Qu’est-ce que je foutrais en Espagne ? Il y avait bien mon oncle qui travaillait dans la province d’Almería, mais ce n’était pas la peine d’aller le voir. Et puis c’était la crise là-bas. Pas de travail. De toute façon je n’avais pas de papiers. Partir à l’aventure ?

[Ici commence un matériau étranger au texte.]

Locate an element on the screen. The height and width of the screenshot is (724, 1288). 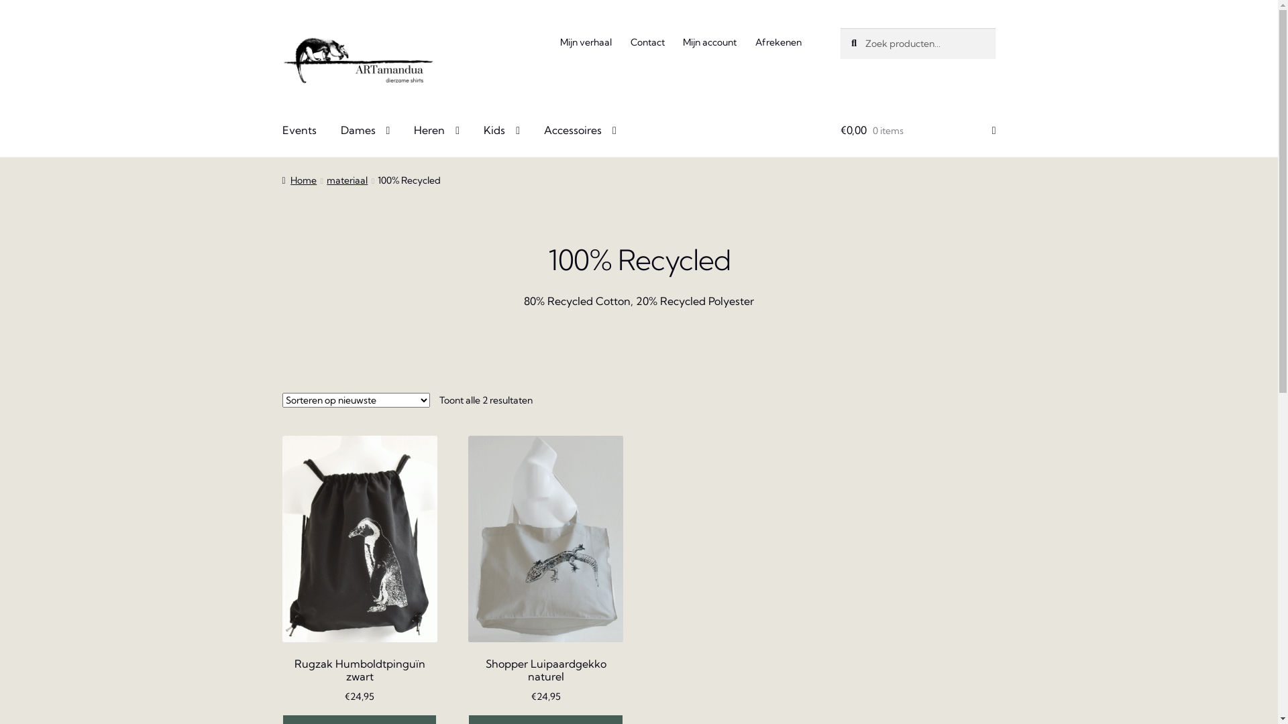
'materiaal' is located at coordinates (347, 180).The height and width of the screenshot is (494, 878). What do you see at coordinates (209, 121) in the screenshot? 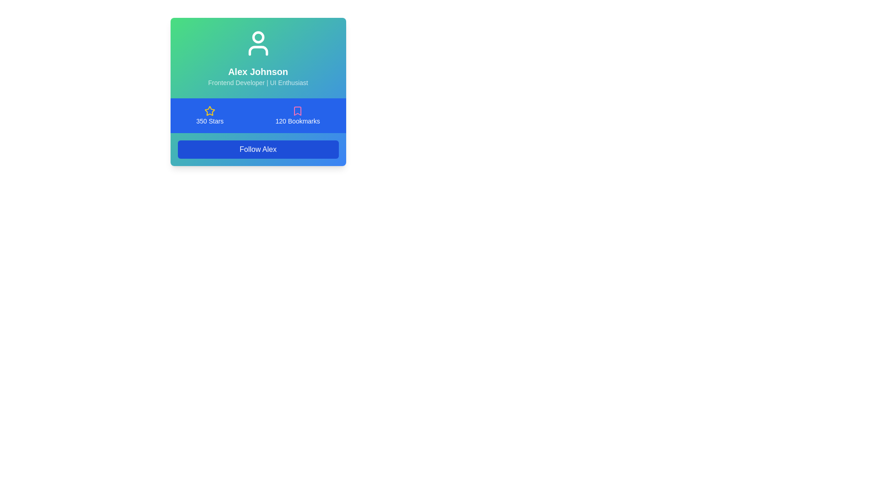
I see `the text label displaying the number of stars or likes associated with the entity in the card layout, located underneath the star icon` at bounding box center [209, 121].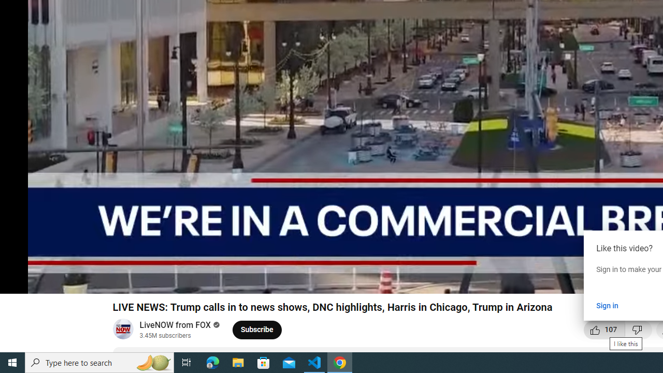 The image size is (663, 373). What do you see at coordinates (638, 330) in the screenshot?
I see `'Dislike this video'` at bounding box center [638, 330].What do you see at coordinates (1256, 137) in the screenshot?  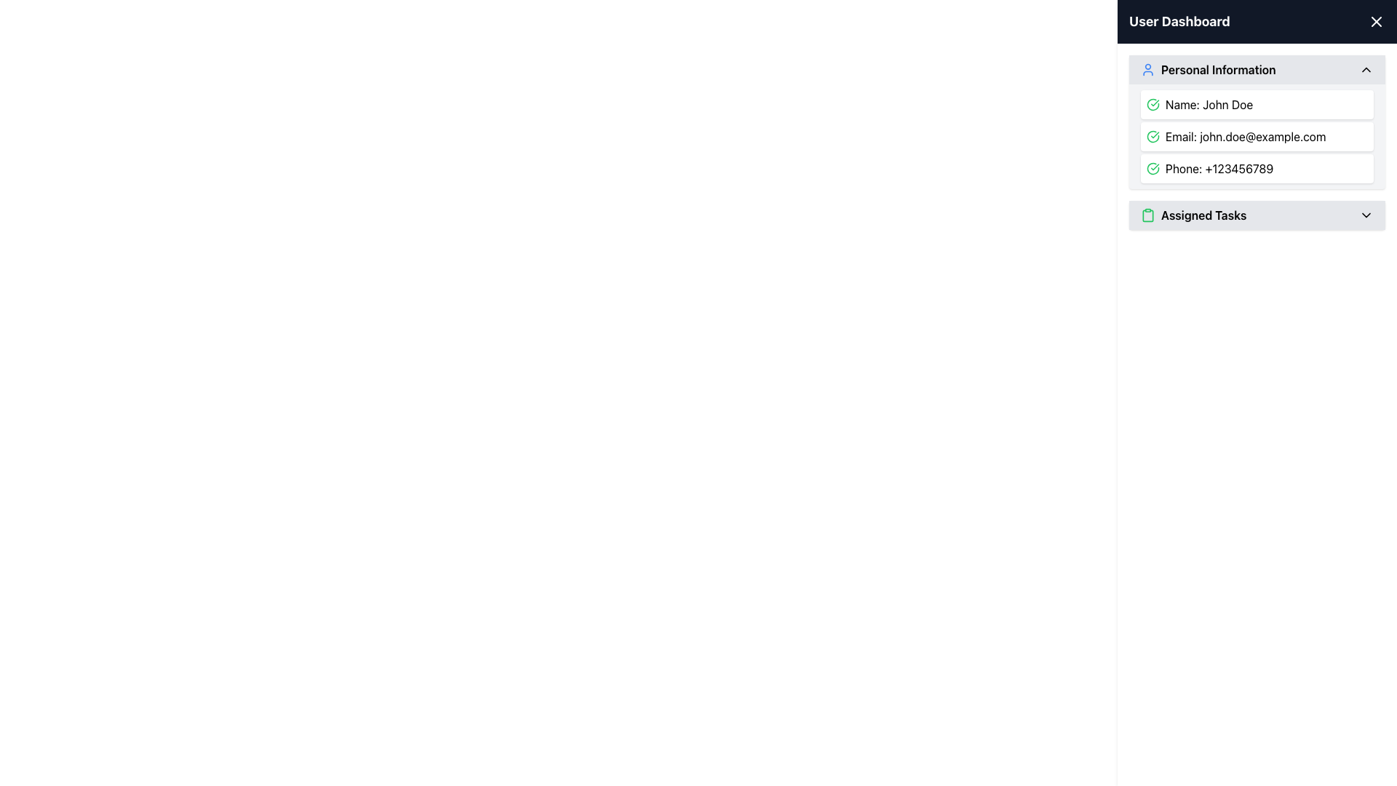 I see `the email address display with a visual confirmation indicator located in the 'Personal Information' section, situated between the 'Name: John Doe' and 'Phone: +123456789' entries` at bounding box center [1256, 137].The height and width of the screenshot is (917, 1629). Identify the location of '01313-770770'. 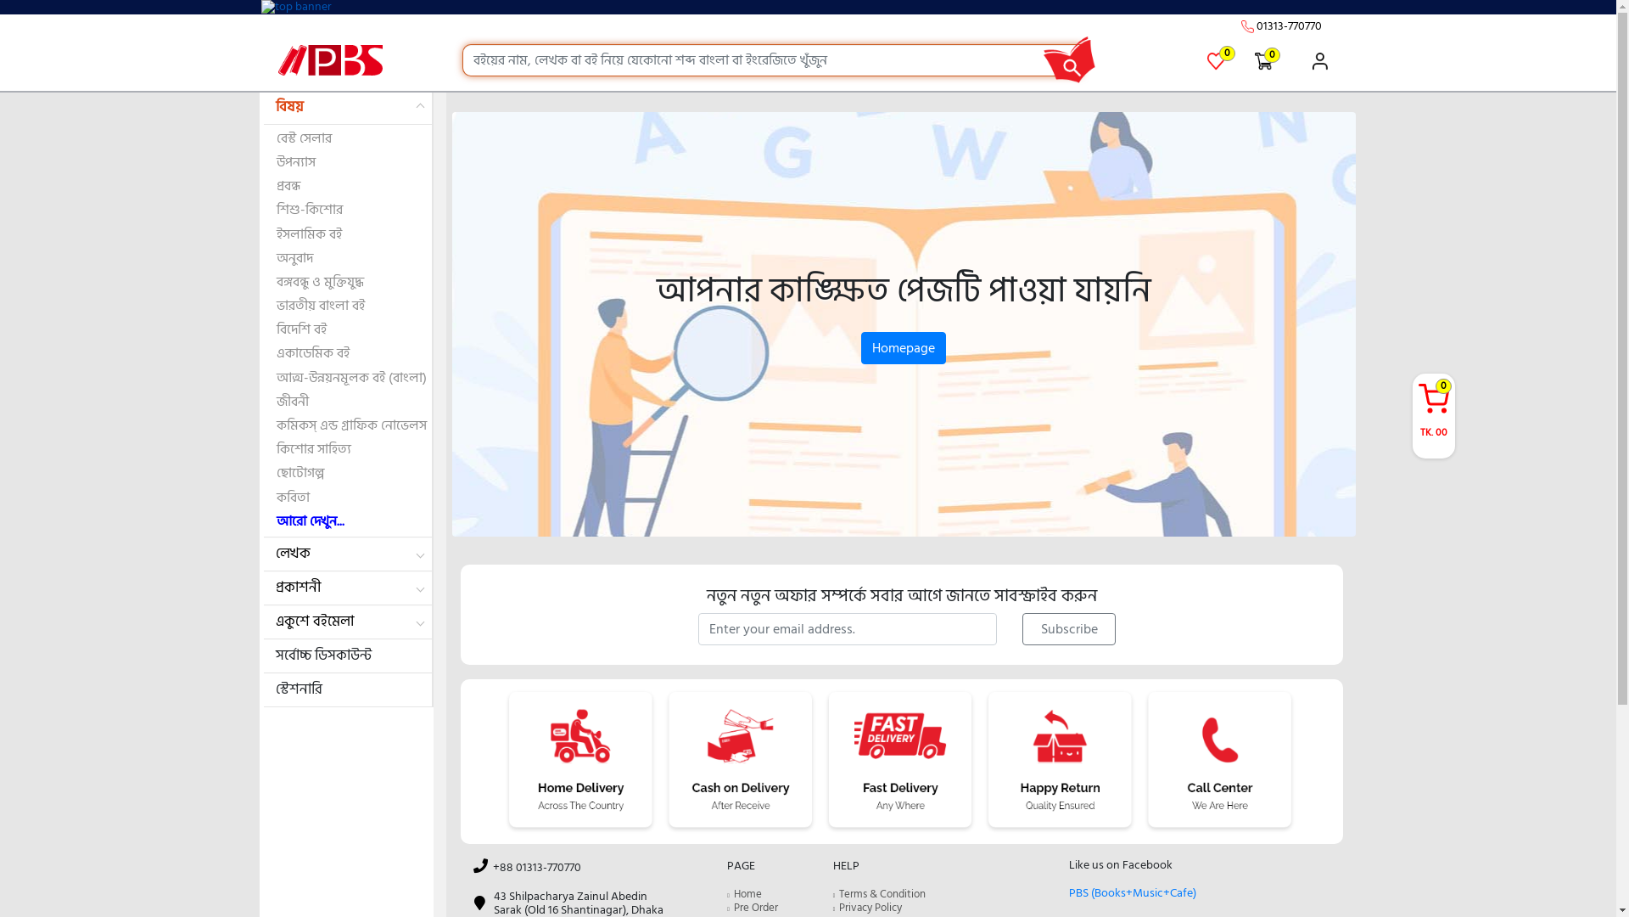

Je pensais que Paris serait plus clémente. Paris ou Marseille, villes des livres et des romans policiers. Je les imaginais assez semblables, peuplées de fils d’Italiens ronchons, d’Algériens bagarreurs et de truands qui parlaient argot. J’avais cinquante ans de retard, mais bon, il devait bien en rester quelque chose, après tout Izzo avait écrit Total Khéops peu de temps auparavant, croyais-je. J’ai imaginé lui rendre visite, lui envoyer un message en lui disant Cher Monsieur, je suis un jeune fan marocain et j’aimerais beaucoup vous rencontrer . J’ai regardé sur Wikipédia et je me suis aperçu qu’il était mort. Manchette aussi était mort longtemps auparavant. À part quelques cousins lointains et débiles je ne connaissais plus personne en France.
Ce qu’il fallait, c’était parer au plus pressé : trouver un logement qui ne coûte pas les yeux de la tête comme cette turne, acheter des vêtements, commencer à travailler. Cette histoire de recopiage de textes m’intriguait. Demander un passeport, au cas où. Attendre des nouvelles de la police, qui finirait bien par venir ; lire tout ce que je pourrais pour me former. Oublier Meryem, Bassam et le Cheikh Nouredine.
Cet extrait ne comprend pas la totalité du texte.